§ About this exercise
Using the listing below, copy exactly the lines from the one containing "[tab] (219, 407)" to the one containing "Terms of Service (1296, 896)", both lines included, and no others.

§ Information provided

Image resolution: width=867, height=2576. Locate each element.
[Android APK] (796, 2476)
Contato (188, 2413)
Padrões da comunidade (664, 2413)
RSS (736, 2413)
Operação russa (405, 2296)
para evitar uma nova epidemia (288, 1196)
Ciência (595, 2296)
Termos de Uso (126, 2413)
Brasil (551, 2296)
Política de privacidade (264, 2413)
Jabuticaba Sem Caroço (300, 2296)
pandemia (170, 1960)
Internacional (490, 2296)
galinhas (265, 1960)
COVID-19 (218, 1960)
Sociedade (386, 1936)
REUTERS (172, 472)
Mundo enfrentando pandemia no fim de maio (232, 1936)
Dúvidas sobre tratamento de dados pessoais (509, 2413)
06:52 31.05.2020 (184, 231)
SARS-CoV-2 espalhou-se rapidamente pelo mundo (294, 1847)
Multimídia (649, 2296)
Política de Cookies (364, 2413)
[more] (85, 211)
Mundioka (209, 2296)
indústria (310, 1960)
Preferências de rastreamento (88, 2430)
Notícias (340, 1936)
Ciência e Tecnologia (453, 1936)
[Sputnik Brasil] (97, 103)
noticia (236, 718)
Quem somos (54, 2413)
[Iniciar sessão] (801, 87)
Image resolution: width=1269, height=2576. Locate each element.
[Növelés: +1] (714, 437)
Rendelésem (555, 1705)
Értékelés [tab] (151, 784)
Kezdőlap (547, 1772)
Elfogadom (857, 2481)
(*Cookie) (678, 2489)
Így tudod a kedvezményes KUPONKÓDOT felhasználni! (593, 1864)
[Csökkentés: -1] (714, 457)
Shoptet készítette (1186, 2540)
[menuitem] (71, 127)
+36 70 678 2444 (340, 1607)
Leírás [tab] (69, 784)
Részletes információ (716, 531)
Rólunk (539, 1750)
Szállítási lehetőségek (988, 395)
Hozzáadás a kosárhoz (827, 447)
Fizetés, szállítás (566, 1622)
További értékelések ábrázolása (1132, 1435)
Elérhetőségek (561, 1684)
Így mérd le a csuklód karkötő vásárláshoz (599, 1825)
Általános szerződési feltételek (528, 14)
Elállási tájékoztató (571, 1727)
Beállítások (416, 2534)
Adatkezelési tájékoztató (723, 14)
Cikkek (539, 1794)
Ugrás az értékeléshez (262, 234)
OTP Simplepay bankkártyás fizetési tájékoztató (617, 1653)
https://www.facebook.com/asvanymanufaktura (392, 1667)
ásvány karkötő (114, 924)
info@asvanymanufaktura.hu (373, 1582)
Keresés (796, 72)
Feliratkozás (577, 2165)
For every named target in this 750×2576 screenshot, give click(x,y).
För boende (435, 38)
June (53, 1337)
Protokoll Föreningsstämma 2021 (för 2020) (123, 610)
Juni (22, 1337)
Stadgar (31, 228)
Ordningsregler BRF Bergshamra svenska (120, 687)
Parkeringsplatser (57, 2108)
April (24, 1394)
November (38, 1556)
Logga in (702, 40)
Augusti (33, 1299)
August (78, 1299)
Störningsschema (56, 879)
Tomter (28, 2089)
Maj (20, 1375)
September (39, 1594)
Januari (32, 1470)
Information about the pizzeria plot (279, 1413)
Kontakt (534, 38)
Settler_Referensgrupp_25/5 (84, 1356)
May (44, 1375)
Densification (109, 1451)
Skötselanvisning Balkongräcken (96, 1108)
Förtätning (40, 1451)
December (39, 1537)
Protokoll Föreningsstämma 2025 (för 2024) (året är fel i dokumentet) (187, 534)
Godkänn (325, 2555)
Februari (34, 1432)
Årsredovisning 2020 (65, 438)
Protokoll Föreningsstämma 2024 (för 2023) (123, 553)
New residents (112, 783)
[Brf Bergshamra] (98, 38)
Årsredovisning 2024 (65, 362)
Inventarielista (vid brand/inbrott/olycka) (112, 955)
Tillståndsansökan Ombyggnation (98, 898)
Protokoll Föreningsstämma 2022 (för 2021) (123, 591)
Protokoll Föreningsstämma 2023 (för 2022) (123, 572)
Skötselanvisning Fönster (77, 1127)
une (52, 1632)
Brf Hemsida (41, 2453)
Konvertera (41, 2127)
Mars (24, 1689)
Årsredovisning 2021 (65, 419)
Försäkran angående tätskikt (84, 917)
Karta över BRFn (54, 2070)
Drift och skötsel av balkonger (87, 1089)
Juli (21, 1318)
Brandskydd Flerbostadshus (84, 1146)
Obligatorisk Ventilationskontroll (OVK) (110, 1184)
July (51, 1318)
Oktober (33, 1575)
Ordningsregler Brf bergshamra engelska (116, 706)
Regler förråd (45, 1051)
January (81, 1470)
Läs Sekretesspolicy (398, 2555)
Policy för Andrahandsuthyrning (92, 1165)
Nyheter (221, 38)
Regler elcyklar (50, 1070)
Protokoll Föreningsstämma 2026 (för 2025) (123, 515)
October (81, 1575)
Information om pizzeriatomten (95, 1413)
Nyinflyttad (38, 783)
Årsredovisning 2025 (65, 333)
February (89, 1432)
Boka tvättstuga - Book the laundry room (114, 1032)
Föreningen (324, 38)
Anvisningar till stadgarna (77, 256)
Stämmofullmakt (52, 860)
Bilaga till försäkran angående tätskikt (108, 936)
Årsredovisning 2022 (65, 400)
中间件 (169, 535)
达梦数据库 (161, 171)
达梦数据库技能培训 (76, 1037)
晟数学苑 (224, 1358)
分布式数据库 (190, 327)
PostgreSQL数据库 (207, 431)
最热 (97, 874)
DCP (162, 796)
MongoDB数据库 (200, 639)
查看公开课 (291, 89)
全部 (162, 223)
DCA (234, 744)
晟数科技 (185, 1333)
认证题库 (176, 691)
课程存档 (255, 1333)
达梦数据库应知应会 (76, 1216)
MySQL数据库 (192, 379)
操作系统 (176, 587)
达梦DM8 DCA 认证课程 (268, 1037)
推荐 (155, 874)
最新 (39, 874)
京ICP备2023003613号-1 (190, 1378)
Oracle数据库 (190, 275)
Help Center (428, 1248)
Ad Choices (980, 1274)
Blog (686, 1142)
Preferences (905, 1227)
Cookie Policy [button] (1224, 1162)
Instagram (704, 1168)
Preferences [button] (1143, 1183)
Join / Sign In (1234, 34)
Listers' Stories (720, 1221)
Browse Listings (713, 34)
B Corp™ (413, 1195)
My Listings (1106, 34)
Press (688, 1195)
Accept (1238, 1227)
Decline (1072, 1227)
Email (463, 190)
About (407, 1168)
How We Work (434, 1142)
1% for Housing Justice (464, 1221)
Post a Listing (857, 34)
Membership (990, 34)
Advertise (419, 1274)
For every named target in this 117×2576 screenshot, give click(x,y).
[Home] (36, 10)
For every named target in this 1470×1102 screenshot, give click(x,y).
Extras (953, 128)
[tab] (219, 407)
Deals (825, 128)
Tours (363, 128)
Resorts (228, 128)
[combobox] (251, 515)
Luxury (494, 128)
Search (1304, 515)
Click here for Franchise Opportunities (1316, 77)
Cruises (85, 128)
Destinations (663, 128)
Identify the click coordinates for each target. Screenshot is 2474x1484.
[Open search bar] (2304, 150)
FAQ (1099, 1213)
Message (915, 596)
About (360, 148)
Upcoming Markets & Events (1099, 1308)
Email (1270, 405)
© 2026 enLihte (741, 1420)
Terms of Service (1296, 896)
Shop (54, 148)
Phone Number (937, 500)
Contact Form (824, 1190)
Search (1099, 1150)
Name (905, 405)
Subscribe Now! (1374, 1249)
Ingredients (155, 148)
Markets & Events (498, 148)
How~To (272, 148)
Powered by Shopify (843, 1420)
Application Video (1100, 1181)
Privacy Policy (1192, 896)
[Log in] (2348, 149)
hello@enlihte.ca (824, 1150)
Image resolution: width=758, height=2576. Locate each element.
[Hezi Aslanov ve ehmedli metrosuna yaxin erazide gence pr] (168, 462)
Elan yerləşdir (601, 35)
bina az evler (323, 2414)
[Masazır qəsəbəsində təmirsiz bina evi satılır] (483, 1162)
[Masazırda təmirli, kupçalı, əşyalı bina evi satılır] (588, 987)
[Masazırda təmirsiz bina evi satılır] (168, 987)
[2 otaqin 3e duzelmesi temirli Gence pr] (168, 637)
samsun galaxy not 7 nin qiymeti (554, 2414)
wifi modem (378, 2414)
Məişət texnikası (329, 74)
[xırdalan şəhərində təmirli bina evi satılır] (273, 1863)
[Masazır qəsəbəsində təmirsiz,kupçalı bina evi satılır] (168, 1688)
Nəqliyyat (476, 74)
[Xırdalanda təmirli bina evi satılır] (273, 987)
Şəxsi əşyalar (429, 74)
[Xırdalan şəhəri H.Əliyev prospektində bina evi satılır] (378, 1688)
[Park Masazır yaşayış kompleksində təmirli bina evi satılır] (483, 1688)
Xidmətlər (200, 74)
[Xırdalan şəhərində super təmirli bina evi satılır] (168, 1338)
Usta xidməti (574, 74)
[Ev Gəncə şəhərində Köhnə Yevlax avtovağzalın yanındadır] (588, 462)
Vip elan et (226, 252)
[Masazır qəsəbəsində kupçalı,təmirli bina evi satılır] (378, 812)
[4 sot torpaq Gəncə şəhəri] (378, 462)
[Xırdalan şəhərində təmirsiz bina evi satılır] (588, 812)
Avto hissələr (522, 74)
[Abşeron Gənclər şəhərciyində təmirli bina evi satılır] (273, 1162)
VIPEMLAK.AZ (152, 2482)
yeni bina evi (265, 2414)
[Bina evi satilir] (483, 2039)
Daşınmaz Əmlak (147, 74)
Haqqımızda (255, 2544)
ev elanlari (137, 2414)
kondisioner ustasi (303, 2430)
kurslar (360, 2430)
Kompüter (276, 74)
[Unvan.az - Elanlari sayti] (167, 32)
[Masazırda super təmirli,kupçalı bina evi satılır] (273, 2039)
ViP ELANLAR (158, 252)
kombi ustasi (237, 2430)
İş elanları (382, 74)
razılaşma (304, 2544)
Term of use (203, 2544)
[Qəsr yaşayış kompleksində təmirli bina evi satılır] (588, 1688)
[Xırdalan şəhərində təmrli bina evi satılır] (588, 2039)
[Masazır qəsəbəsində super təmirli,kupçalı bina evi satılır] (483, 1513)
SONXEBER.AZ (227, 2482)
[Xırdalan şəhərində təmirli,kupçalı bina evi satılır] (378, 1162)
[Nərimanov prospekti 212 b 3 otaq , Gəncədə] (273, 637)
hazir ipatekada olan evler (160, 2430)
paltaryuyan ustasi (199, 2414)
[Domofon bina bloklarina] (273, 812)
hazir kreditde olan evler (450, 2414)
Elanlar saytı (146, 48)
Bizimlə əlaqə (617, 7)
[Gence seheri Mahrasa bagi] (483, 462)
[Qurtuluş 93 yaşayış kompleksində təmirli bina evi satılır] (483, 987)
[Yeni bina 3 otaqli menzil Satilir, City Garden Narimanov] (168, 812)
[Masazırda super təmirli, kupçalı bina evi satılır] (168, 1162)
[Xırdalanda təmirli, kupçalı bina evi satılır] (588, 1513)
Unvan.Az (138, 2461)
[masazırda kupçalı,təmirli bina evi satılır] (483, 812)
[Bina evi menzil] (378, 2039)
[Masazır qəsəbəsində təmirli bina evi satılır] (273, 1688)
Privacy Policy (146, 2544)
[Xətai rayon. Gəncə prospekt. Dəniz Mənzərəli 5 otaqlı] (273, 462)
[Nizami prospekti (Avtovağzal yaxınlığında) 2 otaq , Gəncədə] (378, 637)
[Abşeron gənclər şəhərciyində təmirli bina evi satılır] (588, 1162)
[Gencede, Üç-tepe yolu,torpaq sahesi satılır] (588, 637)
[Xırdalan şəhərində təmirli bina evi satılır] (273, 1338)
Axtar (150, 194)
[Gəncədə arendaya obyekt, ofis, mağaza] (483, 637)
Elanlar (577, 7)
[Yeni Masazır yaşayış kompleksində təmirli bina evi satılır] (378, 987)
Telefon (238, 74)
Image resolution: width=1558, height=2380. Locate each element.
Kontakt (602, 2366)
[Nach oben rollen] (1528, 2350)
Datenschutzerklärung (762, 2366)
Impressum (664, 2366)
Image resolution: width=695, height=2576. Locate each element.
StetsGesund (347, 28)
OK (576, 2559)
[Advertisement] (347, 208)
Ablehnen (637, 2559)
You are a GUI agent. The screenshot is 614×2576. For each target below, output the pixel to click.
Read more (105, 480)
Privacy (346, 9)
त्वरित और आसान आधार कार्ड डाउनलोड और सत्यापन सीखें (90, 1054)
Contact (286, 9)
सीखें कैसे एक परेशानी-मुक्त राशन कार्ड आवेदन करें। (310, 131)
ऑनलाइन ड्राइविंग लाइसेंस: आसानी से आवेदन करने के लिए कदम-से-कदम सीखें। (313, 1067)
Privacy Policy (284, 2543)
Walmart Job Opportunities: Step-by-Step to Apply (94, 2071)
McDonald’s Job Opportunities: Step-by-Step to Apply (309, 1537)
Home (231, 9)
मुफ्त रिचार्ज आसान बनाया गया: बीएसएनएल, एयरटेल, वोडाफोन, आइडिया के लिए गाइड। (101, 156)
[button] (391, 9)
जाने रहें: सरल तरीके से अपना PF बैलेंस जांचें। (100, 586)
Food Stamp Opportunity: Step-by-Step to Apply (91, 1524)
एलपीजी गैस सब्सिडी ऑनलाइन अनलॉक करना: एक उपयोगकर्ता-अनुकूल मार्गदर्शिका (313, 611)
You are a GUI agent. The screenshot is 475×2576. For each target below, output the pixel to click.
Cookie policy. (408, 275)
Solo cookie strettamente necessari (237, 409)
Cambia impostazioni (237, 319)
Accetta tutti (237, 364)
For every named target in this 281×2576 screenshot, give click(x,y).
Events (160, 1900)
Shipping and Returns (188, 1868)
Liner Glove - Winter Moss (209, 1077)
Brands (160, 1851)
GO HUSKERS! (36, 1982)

§ The answer
[tab] (219, 407)
Deals (825, 128)
Tours (363, 128)
Resorts (228, 128)
[combobox] (251, 515)
Luxury (494, 128)
Search (1304, 515)
Click here for Franchise Opportunities (1316, 77)
Cruises (85, 128)
Destinations (663, 128)
Identify the click coordinates for each target. Screenshot is 2474x1484.
[Open search bar] (2304, 150)
FAQ (1099, 1213)
Message (915, 596)
About (360, 148)
Upcoming Markets & Events (1099, 1308)
Email (1270, 405)
© 2026 enLihte (741, 1420)
Terms of Service (1296, 896)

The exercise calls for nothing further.